Pagination
Last modified on Wed 29 Sep 2021

Some API endpoints are designed to return a list of resources. We call those list or index endpoints.

Servers can, in practice, have thousands of resources, and in theory, return all of them when asked to, but this can be costly, slow, and impractical. It's costly and slow for the server to fetch everything from the database, serialize it, and for the client to download and parse the response. It is also impractical because in most cases users don't care about all resources but instead only want to see top results (e.g. if the endpoint is used for search).

Rather than showing everything at once, we can limit the number of resources returned in a request and provide a way to fetch the rest. In other words, we can page through resources.

There are different ways to enable pagination and paginate resources. The following paragraphs are limited to our most commonly used methods. That is not to say these are the only methods available. You are encouraged to use something else if it benefits your project.

Enabling pagination

In most cases, pagination is enabled through the query string. The query string enables clients to pass additional parameters, which are unsuitable for sending in headers or the body. A URL with pagination applied might look like this: /api/v1/countries?page=5. In the example, we're fetching countries and requesting the 5th page of the results. The query string is the preferred way to enable pagination, and you should also keep it enabled by default, so a request without the pagination query string would be handled as page=1.

Types

There are many pagination types, and working with APIs you'll find different implementations. We'll stick to two types which are the most prevalent.

Page-based

Page-based pagination divides a set of records into pages of equal size (except for the last page which can have fewer records than other pages). A number is assigned to every page, starting with 1.

page-based-pagination

The API should support client-set page size and page number params. An endpoint with pagination params applied could look like this: /api/v1/countries?page[size]=50&page[number]=3. In the example, the client requests the 3rd page of countries with maximum 50 records. This means that the API will respond with countries from 101 to 150, if the API database contains that many countries. Here are some cases when it doesn't:

If the client omits the page size param, you should set a default value. You should also set a maximum value (so clients can't request all records by providing an absurdly large number). If a client requests more records than the maximum allows, you can either clamp the value to the maximum or respond with an error, whatever you think is the right choice.

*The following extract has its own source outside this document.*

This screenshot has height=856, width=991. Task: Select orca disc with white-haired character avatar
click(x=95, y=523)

When the page number param is omitted, you should respond with the first page. Respond with an error if the param is less than 1, but if it's greater than the total number of pages, then return the last page. Returning the last page instead of responding with an error prevents an edge case when pages disappear due to records being deleted but clients are still requesting the missing page (which they think exists).

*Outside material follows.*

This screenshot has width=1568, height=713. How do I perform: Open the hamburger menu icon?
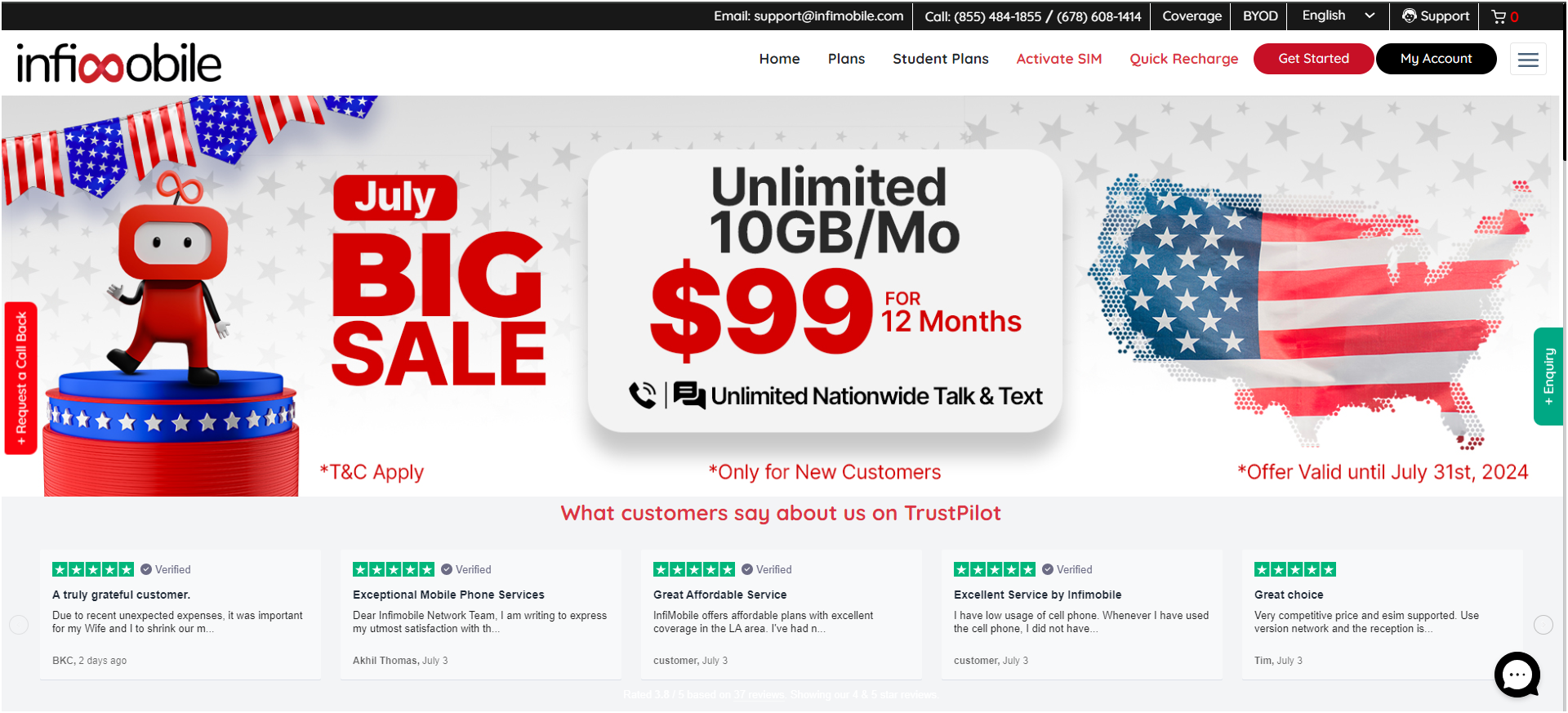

The response should optionally include pagination metadata:

This information is optional because it won't always be used by clients, and, since it typically requires executing an additional SQL COUNT query, it can be a costly operation.

Since this type of pagination allows clients to request any page, it is usually represented in the UI with a paginator where you can select a page (e.g. <- 2 3 4 5 6 ->). If this is the kind of UI you're implementing the pagination for, then the page-based type is the right choice.

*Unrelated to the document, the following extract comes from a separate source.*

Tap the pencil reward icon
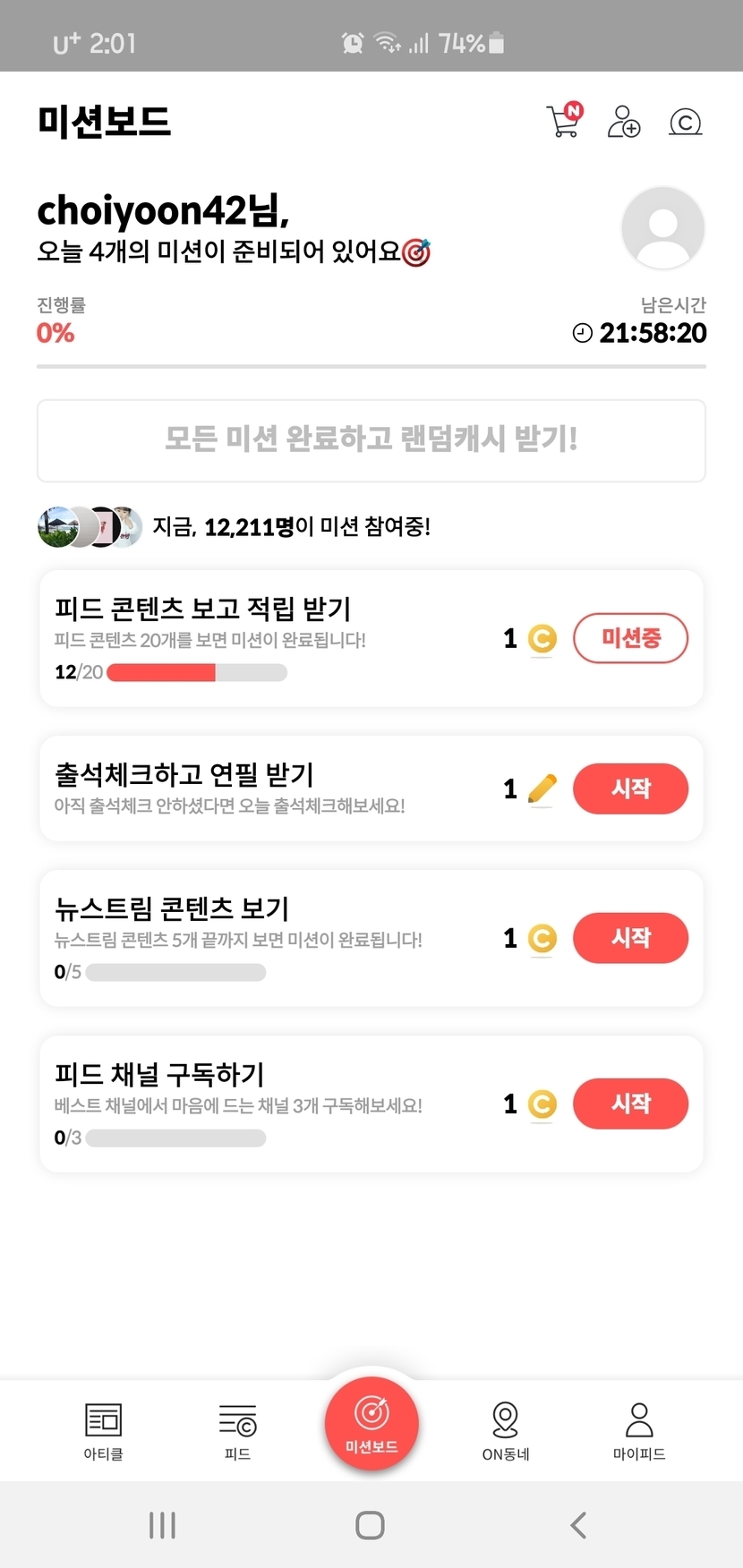This screenshot has width=743, height=1568. [x=542, y=788]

This type is also popular because it's easy to implement using SQL's OFFSET clause, so you may often hear it being referred to as offset-based pagination. page[size]=50&page[number]=3 simply translates to LIMIT 50 OFFSET 50 * (3 - 1) => LIMIT 50 OFFSET 100 in SQL. However, offset-based pagination has a negative side. The clause requires scanning all rows included by the offset value, which is inefficient for large offsets and causes performance to suffer the more pages you have (e.g. page 100 is slower to fetch than page 1). If you don't have to paginate many records, then it's not that much of an issue.

Cursor-based

Cursor-based pagination, also called keyset pagination, uses a cursor which points to a specific record in the dataset and returns a number of records before or after it.

cursor-based-pagination

An endpoint with pagination params applied could look like this: /api/v1/countries?page[after]=dQw4w9. page[after] can be replaced with page[before] if we want to retrieve records preceding a cursor.

Notice that the cursor in the example is a random unique string — this is intentional. Some implementations opt for opaque strings (which have no meaning to clients), while others use record IDs for cursors (take for example Stripe API).

This pagination type should also support the client-set page size param (same rules apply as for the page-based type).

Due to the nature of this pagination type, you cannot show a paginator element in the UI (like you can for the page-based type). Based on the current page (which is defined with a cursor), clients can jump only page-by-page back or forth, but only one page at a time. This type is appropriate for the so-called infinite scroll design, where we load the next page when the client reaches the end of the current page. It can also be used in situations where users can paginate only with Previous page and Next page buttons.

Common pitfalls

Always ensure that the records are sorted by a unique attribute (eg: ID). If the collection contains duplicate values of the attribute by which they are sorted, there may be occurrences when records appear to be missing. Imagine a scenario where we have an API that responds with countries sorted by the number of counties and we only show 2 countries per page:

The 1st page will show Canada and Chile, whereas the 2nd page shows Chile and Denmark, instead of Colombia and Denmark. This issue should be fixed by sorting the collection by the count and some unique attribute of the record (especially if it also has an index).